On Instagram, you have the ability to use up to 30 hashtags per post. Why wouldn’t you to reach more people, right? Wrong. You should have a relevant list of hashtags to choose from for each of your posts, but stuffing all of them in every post will cause your posts to show up less frequently in searches for those hashtags. Also, Track Maven discovered that your engagement rate will begin to drop if you consistently use more than 10 hashtags in your posts.
How do you avoid being banned?
Mix and match your hashtags for each post based on the list of hashtags you want to be associated with. Also, consider what the post is really about. Then use the appropriate hashtags for that post. Keep the number of hashtags to within the hashtag sweet spot mentioned above.
Bonus: Advertising Tip
He asked a secondary question about Instagram advertising, “I know that once a post is published, there are a couple of methods to increase its visibility beyond one’s own followers, including promoting posts.
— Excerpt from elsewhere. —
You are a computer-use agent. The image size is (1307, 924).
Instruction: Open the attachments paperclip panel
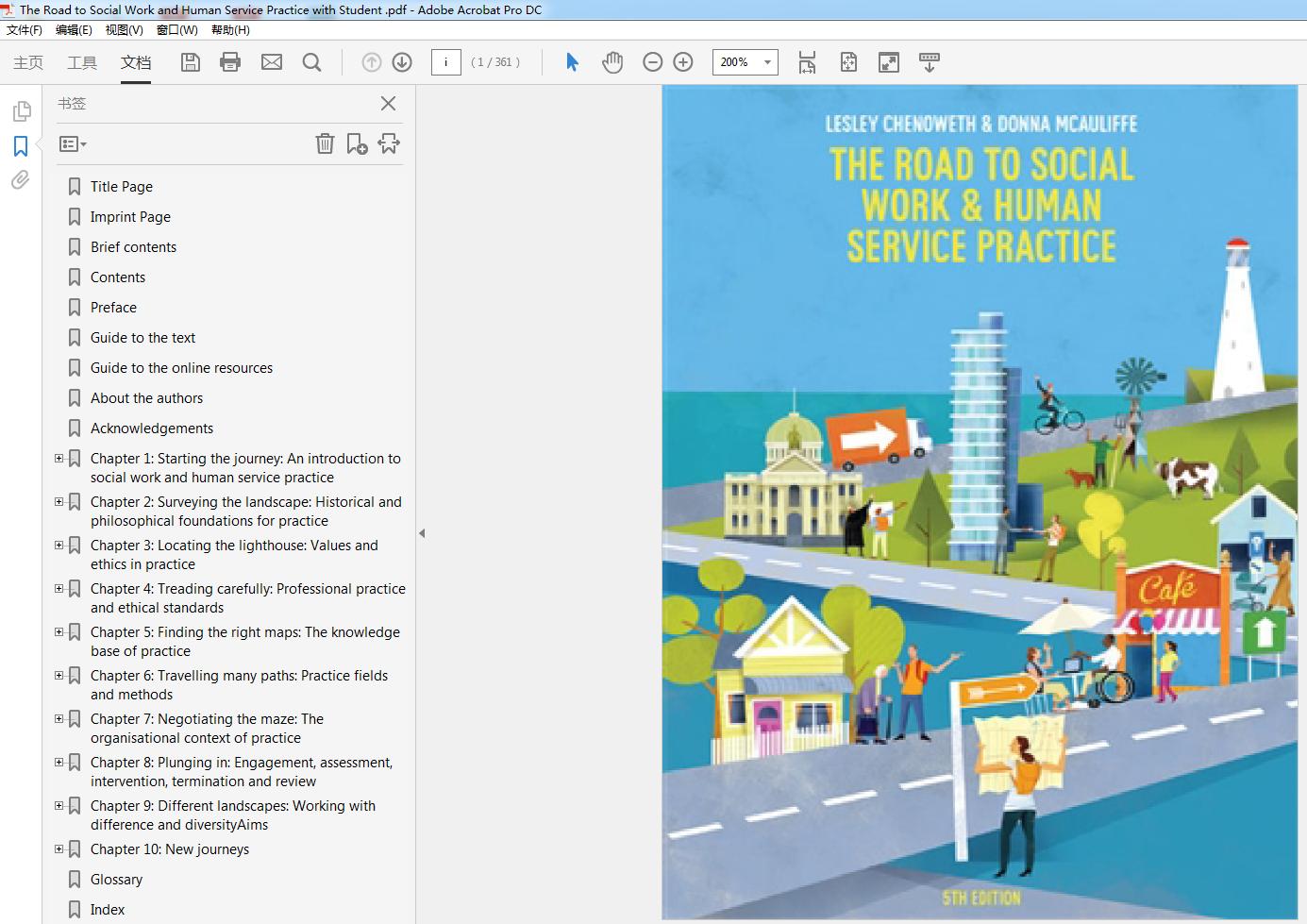pyautogui.click(x=21, y=180)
My confusion/question regards promoting a post and the audience who will see it.”
He adds, “For example:
- Promoting a post to five geographic areas;
- Interests include food, snacks, food and drink, college basketball;
- Female, age 30 to 50; and
- The total audience comes to about 1,700,000.”
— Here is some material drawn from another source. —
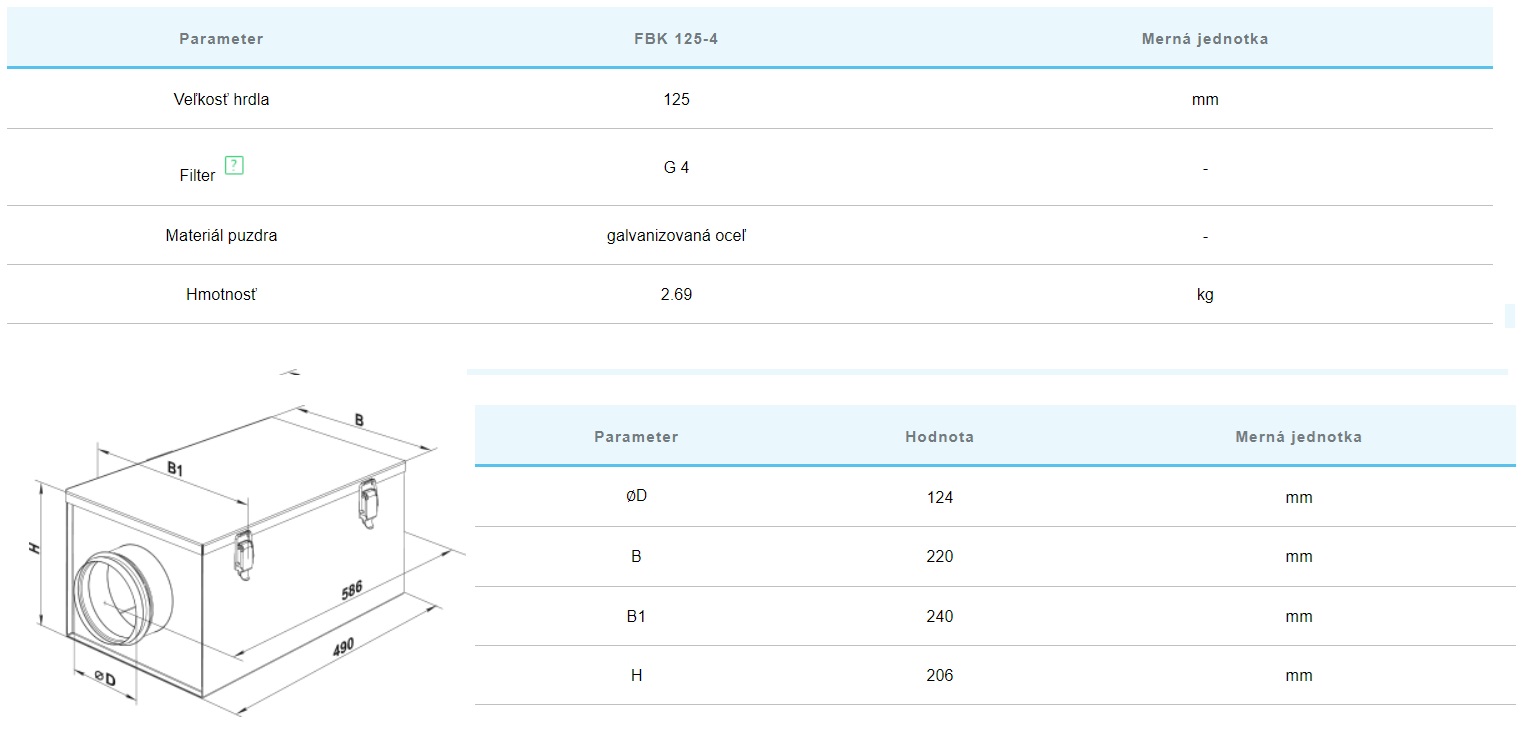Select the Hmotnosť row label
The image size is (1532, 741).
[221, 295]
“When I add the budget of $15 for one day, the potential audience drops to 500-1500 (between $0.01 and $0.03 per person). I am trying to understand how the audience drops to this small quantity and why the promoted post wouldn’t reach the entire audience?”
It’s a great question, one I’m sure you’ve wrestled with too.
Here’s my response.
With an audience that large (over 1.7 million), your ad spend would have to be greater to reach all of them, particularly if they are in diverse geographic areas, e.g., NY, CA, TX, OH, etc.
The reason the reach is so low is that the amount you’ve identified, $15, will be spent before it reaches the location furthest from your originating source location.
What’s the remedy?
Create different ad spends for each geographic area you want to reach.
If the max is just $15/day, you will not be able to reach across the country. Instead, create an ad campaign for each geographic location for $15 per day and run the ad one day in each geo area. For example, Monday, NY $15; Tuesday, Chicago $15; Wednesday, Dallas $15; Thursday, Miami $15; and Friday, San Diego $15/day.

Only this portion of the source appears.